Is it possible to pass generic objects (by generic I mean any with DataContract, not C# generic collection) without inheriting from one root? At the moment I have something like this:

[OperationContract]
void Save(GenericObject o);

[DataContract]
[KnownType(typeof(ClassA))]
[KnownType(typeof(ClassB))]
class GenericObject {....

[DataContract]
class ClassA: GenericObject {....


[DataContract]
class ClassB: GenericObject {....

Everything was OK, but the project has got bigger and I cannot really afford to derive all those contracts from one class.

I don't want to add specialized methods to the service. As a workaround I can manually serialized classes to string or byte[] via DataContractSerializer and deserialized them on the server side: void Save(byte[] serializedObject) but that's a bit of a hack.

I've noticed that I can easily return generic objects e.g. object Load(string id) works just fine, but void Save(object o) does not.

I'm using Silverlight as a client.

+1  A: 

Yes, you can use a generic Message type for WCF projects, which can be anything, really. However, this imposes a lot of work on you, both on the client side creating the message object (you basically have to manually create the XML that makes up the generic message), as well as the server side, since you can't rely on the nice XML serialization/deserialization anymore. You're dealing with basic, raw angle-bracket soup (straight XML).

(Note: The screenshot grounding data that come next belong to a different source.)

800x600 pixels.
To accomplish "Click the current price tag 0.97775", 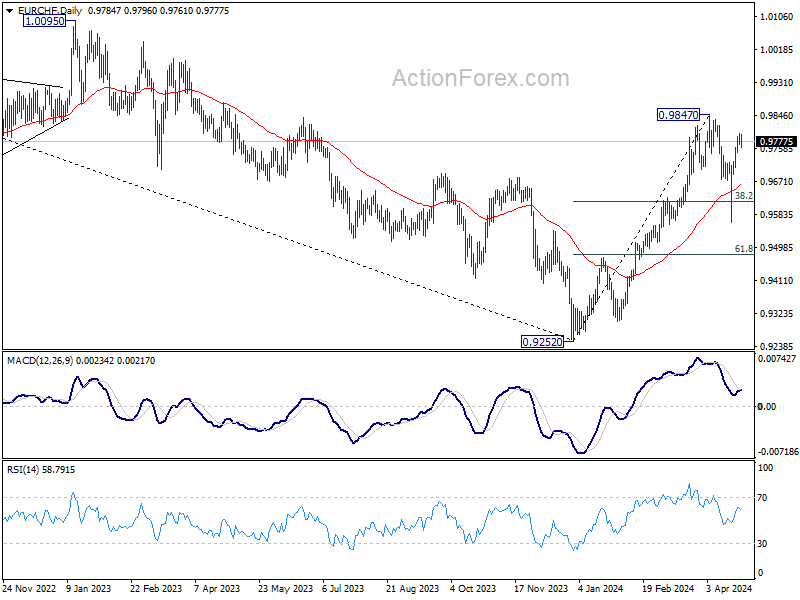I will pyautogui.click(x=777, y=142).
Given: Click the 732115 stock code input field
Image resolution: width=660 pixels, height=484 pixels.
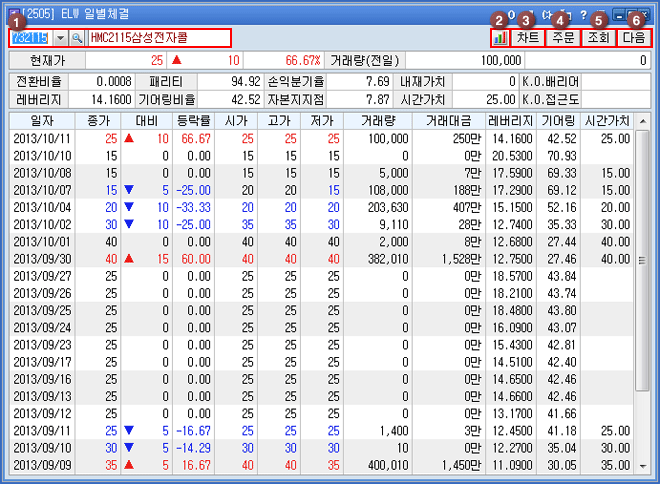Looking at the screenshot, I should pyautogui.click(x=29, y=37).
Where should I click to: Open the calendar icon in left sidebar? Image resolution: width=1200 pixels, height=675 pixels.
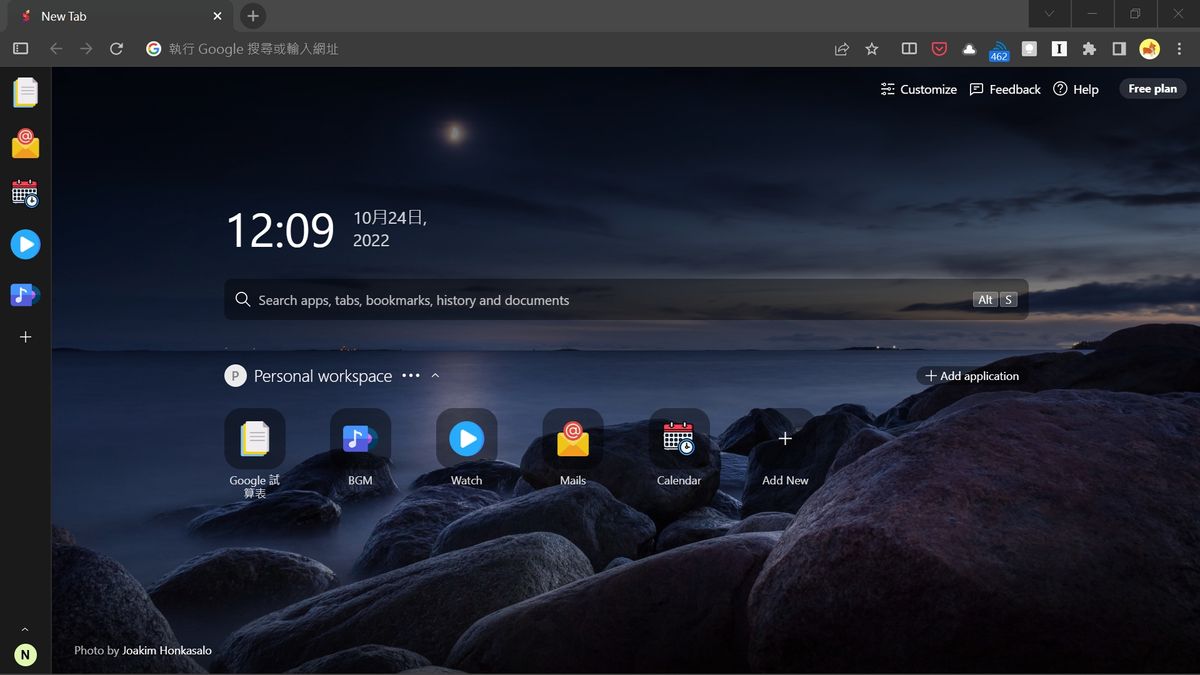(x=25, y=193)
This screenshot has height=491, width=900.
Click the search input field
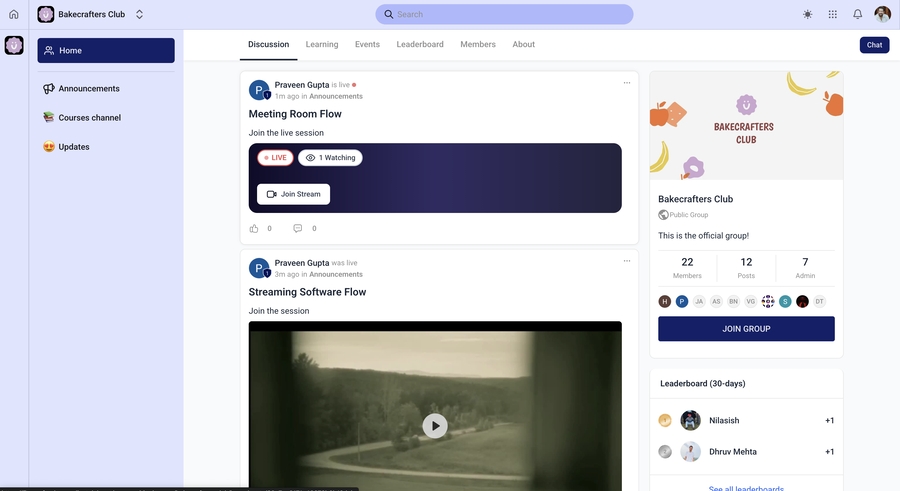point(504,14)
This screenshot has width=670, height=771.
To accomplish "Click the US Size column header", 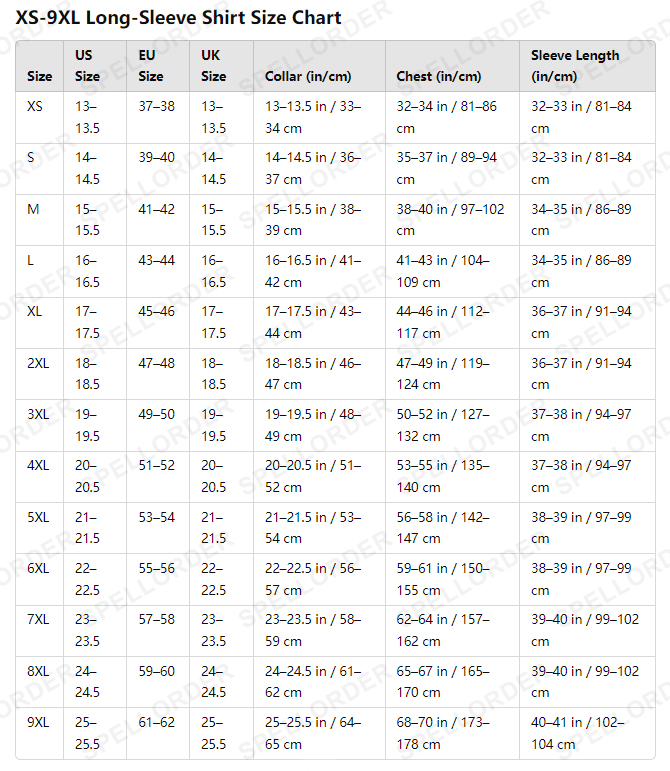I will (88, 66).
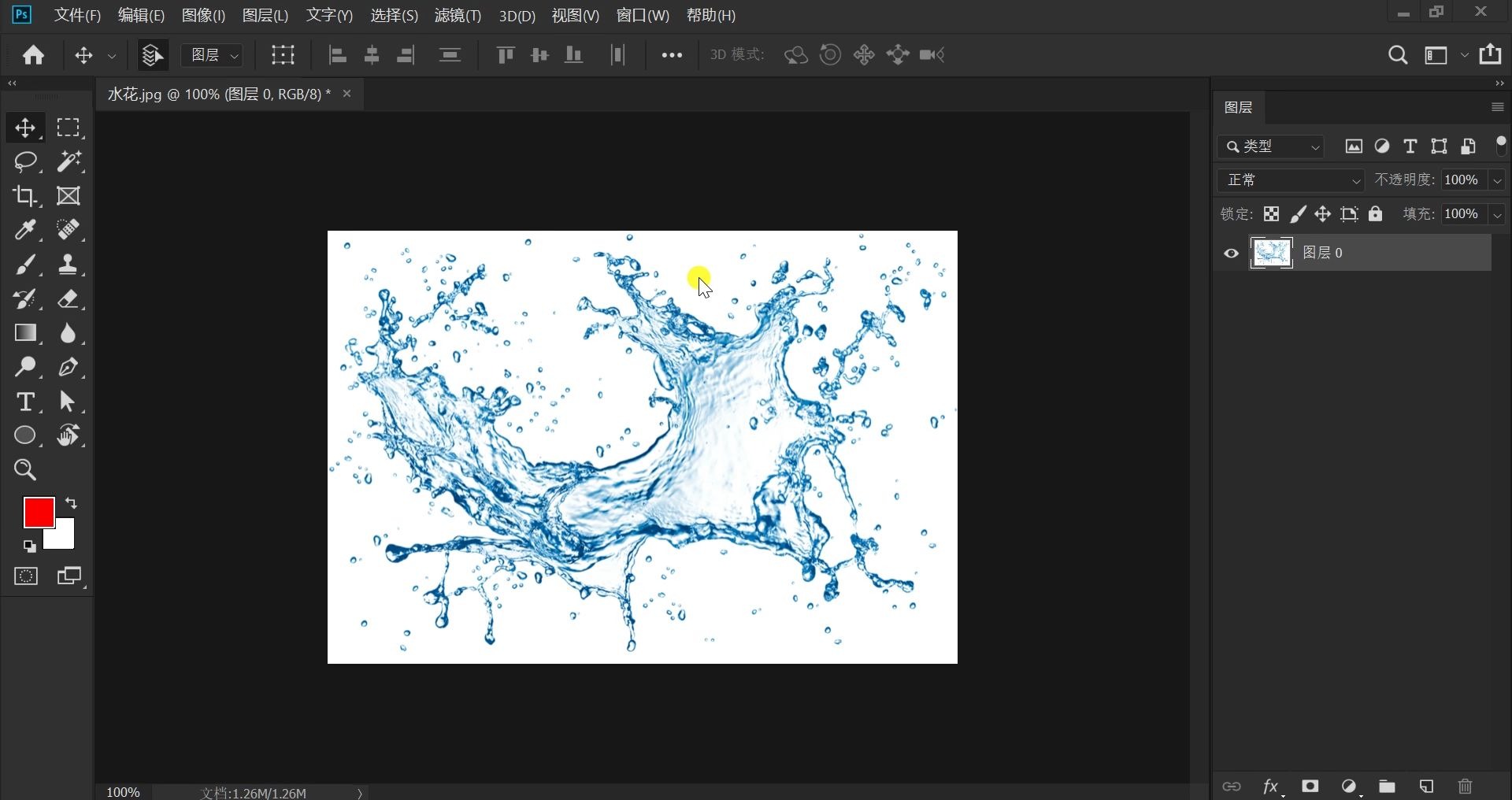Pick the Crop tool
The image size is (1512, 800).
pos(25,196)
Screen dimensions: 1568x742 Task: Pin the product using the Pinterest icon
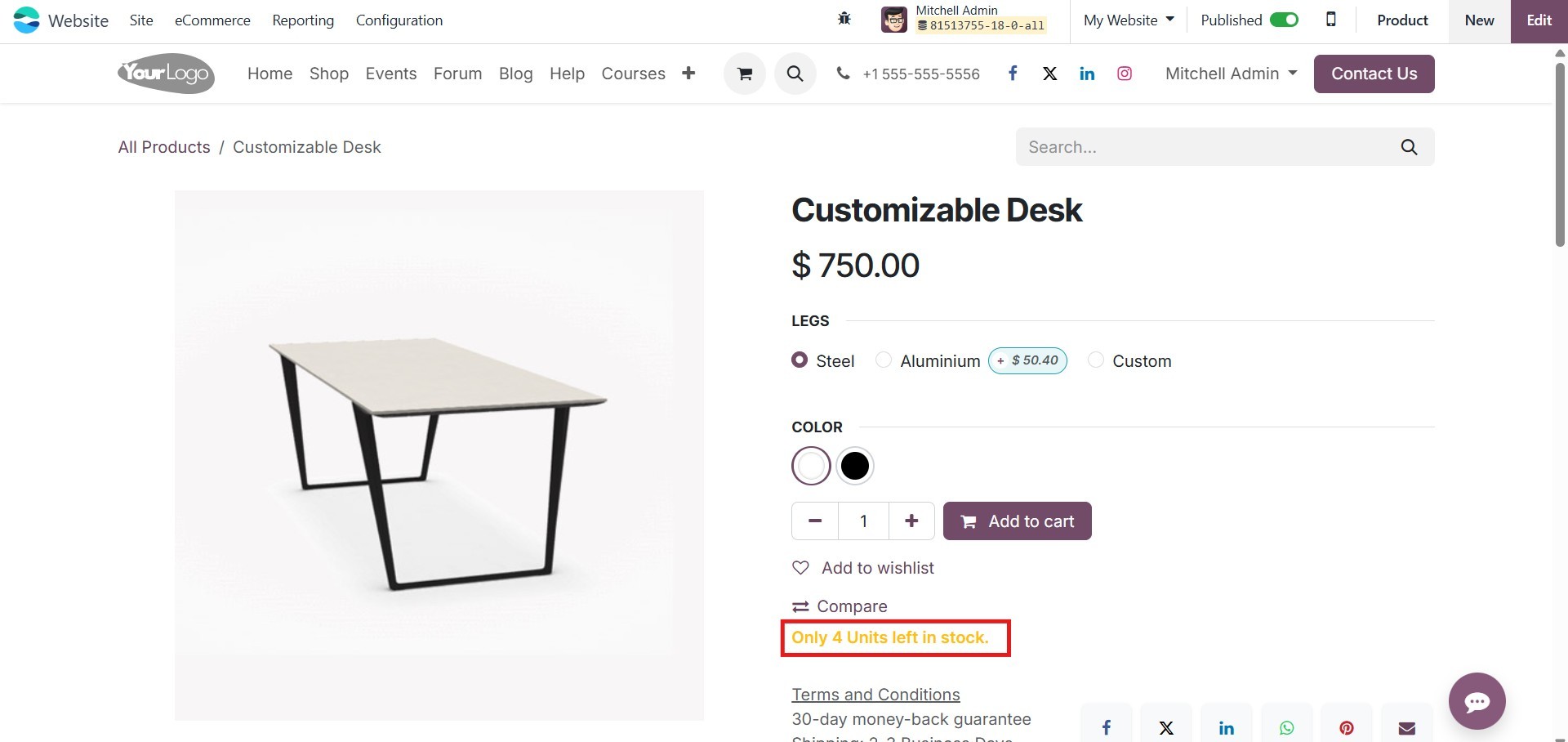[x=1346, y=727]
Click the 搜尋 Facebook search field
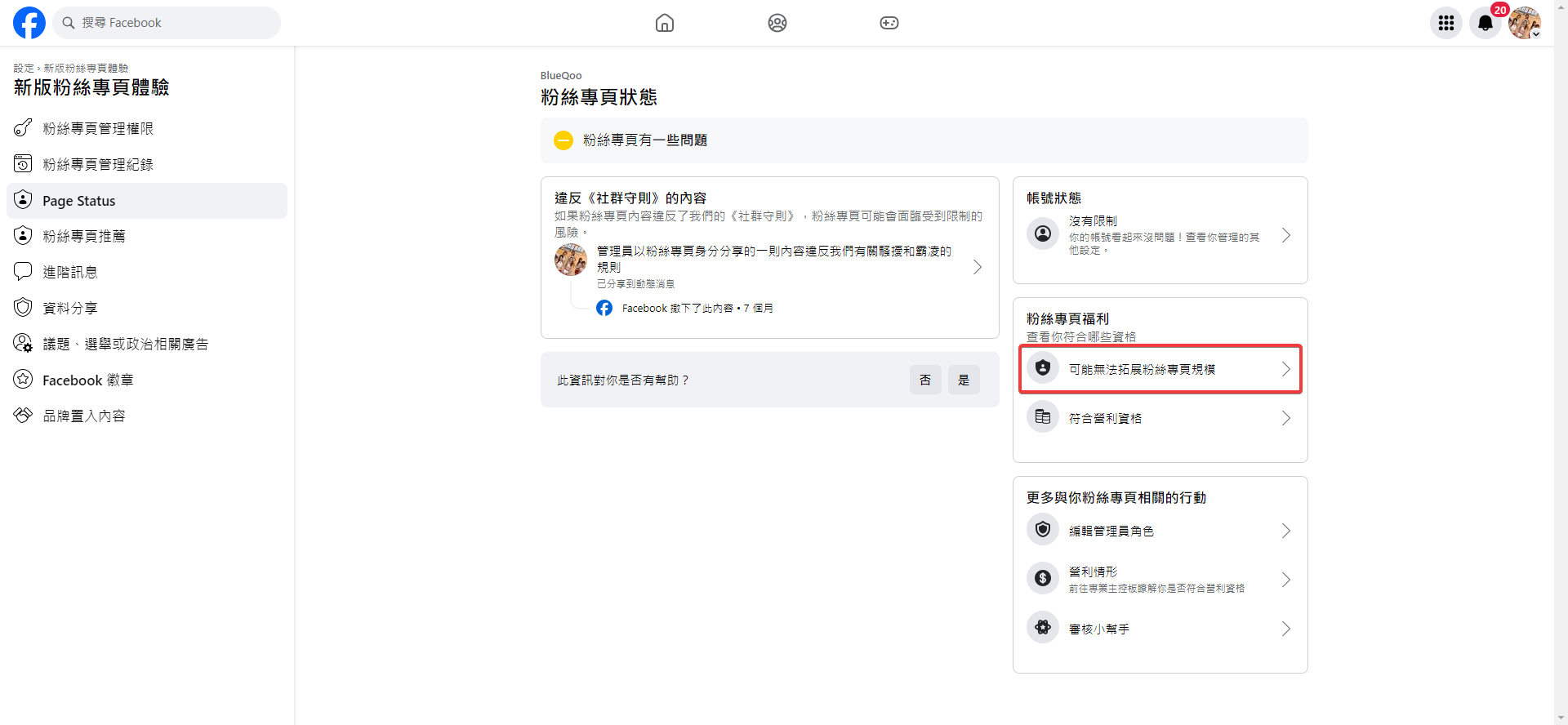 [167, 23]
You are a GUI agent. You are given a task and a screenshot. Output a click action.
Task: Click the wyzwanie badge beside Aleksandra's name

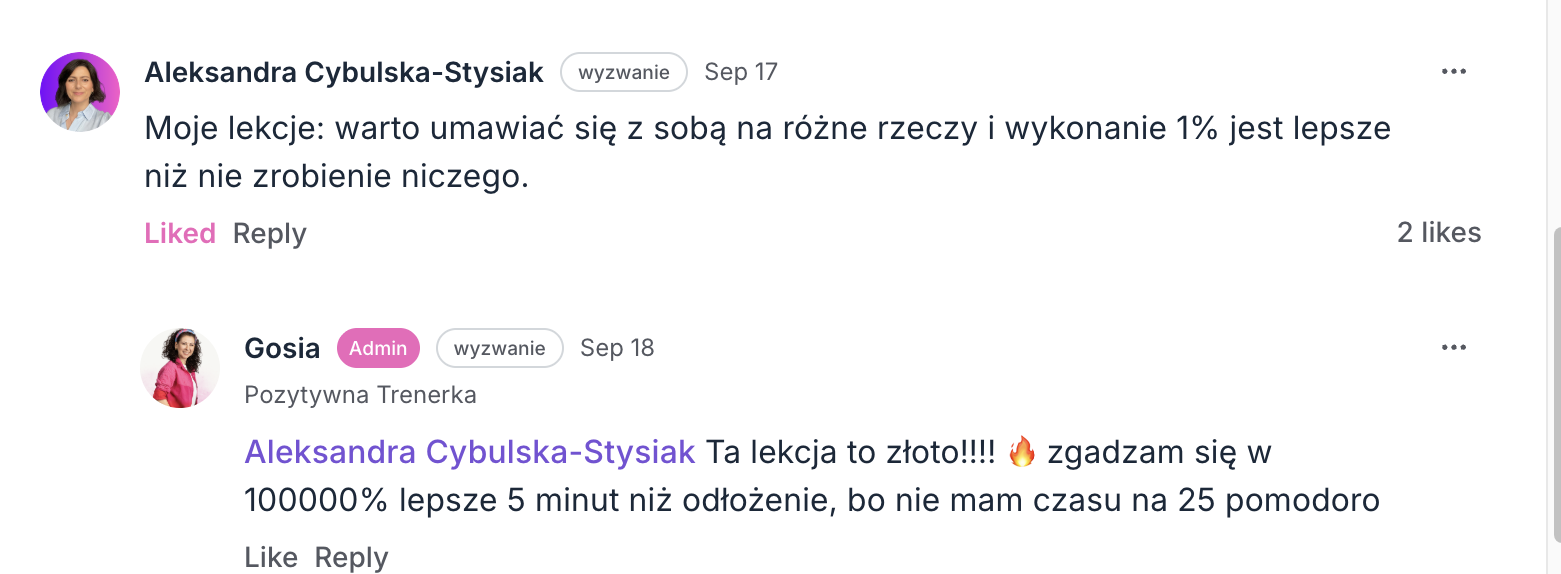point(623,72)
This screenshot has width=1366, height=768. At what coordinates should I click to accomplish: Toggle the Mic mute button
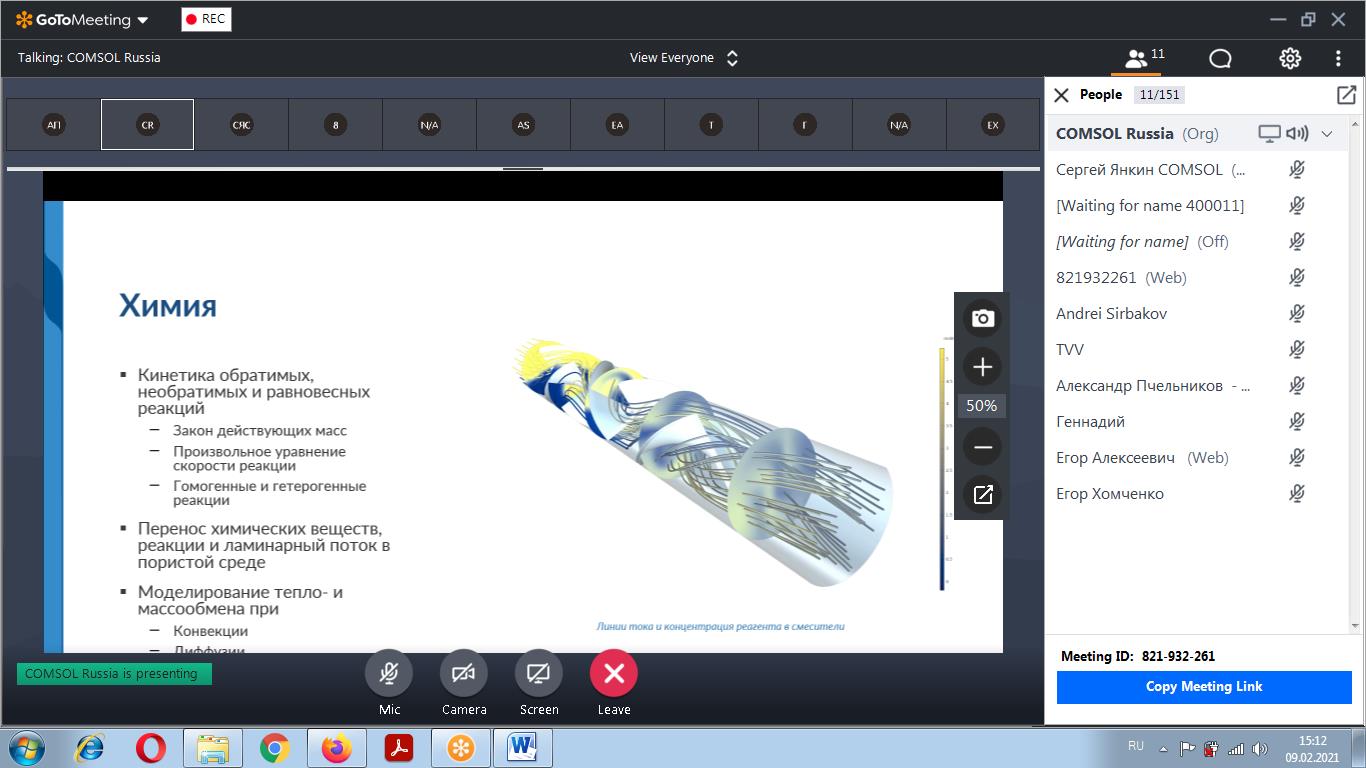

It works and it could be a solution - but maybe there are others, more elegant and useful solutions? Is that inheritance really needed at all? Think about your systems design.

Marc

marc_s
No, the inheritance is absolutely unnecessary - its only purpose was to provide workaround for passing generic objects to the storage service. But since the project got bigger we cannot really afford to inherit most of our DataContract objects from the single root.
Karol Kolenda
marc_s is correct. Receiving a Message type would allow you to use any type, regardless of inheritance. I also agree that you might think about why you are using a WCF service here at all. If you are just moving your data access layer to a WCF service you are missing the point.